Le syndrome d’alcoolisme fœtal affecte le développement du cerveau pendant l’enfance et l’adolescence, et pas seulement à la naissance


Des chercheurs en médecine de l’Université de l’Alberta ont publié une étude dans la revue scientifique Journal of Neuroscience en juin 2013, qui montre que le développement du cerveau est retardé durant l’enfance et l’adolescence chez les personnes souffrant du syndrome d’alcoolisation fœtale.

L’équipe a scanné 17 personnes atteintes de SAF, et 27 personnes non atteintes, âgées entre 5 et 15 ans. Chaque participant a subi deux à trois scans, à des intervalles variant de deux à quatre ans.

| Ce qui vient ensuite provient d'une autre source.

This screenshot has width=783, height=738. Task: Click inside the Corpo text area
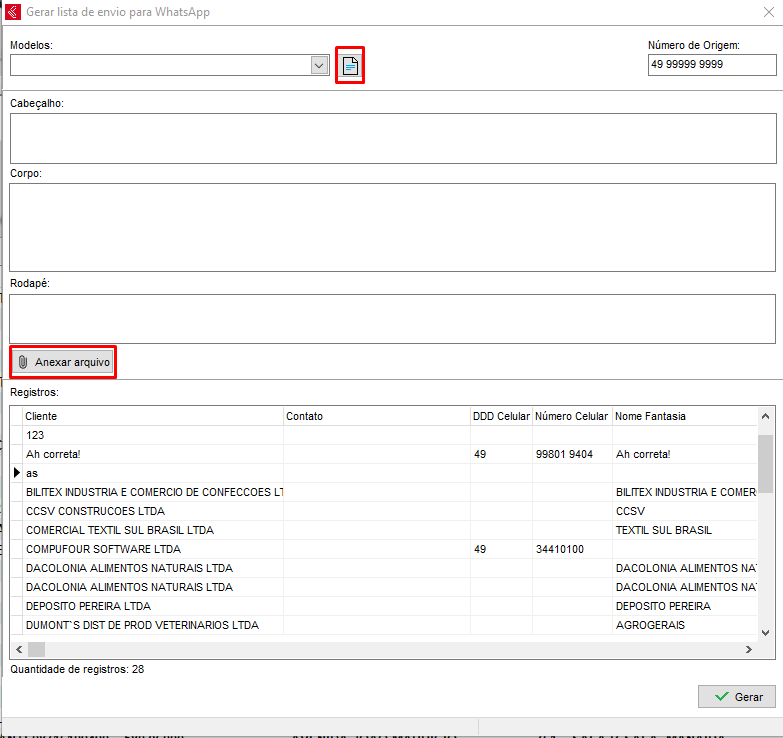(392, 227)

Les chercheurs ont utilisé une méthode d’imagerie par résonance magnétique (IRM) de pointe qui examine la substance blanche du cerveau. La matière blanche établit des connexions entre les différentes régions du cerveau et se développe habituellement de façon significative durant l’enfance et l’adolescence. Les sujets d’étude ont été scannés plusieurs fois, pour voir les changements dans le développement du cerveau alors qu’ils vieillissaient. Les chercheurs ont noté une augmentation du volume du cerveau et de la substance blanche chez les sujets non affectés par la maladie  une croissance qui était absente chez les personnes atteintes de SAF. La méthode d’IRM a révélé des changements plus importants des connexions établies dans substance blanche du cerveau des individus souffrant de SAF, et les auteurs suggèrent que ces différences pourraient représenter des compensations pour les retards de développement observés plus tôt dans l’enfance.

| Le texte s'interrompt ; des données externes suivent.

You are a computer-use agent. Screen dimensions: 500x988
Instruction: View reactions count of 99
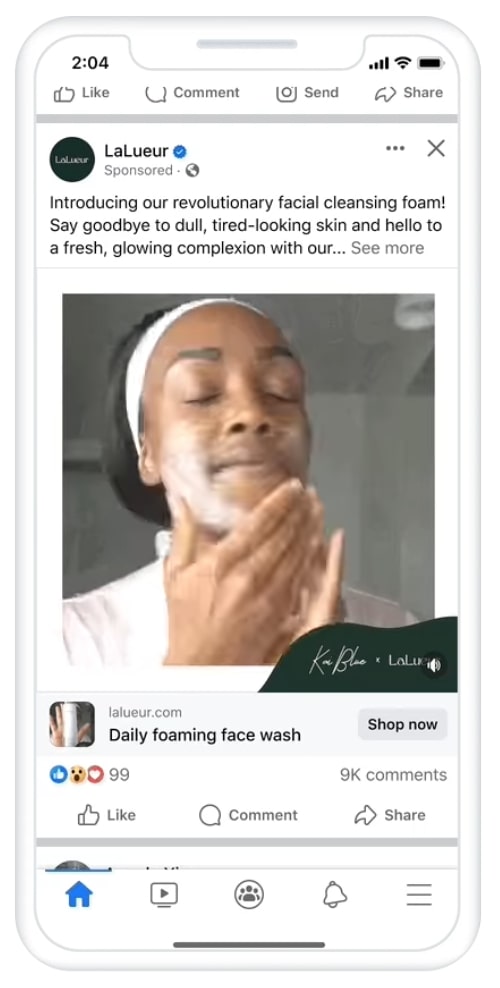coord(89,775)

Ces résultats pourraient suggérer que des changements significatifs arrivent plus tôt dans le cerveau des participants à l’étude non atteints par le SAF. Cette étude suggère que les dommages induits par l’alcool du SAF ne sont pas statiques  les personnes atteintes de SAF ont un développement du cerveau modifié, ils ne se développent pas au même rythme que ceux sans ce syndrome.

L’équipe poursuit ses recherches dans ce domaine, dans l’espoir de trouver un bio-marqueur du SAF, et d’examiner les changements dans le cerveau des personnes atteintes du syndrome de l’adolescence à l’âge adulte. La technique avancée d’IRM que l’équipe a utilisée permet de repérer précisément les lésions cérébrales présentes chez les personnes atteintes de SAF, et pourrait un jour guider des interventions médicales pour les personnes souffrant de cette maladie.

Il n'existe aucune information définitive sur la quantité d'alcool pouvant être consommée sans risque par la femme enceinte au cours de la grossesse. Par conséquent, par mesure de prudence, les femmes qui sont enceintes ou qui pourraient le devenir devraient choisir de s'abstenir de boire.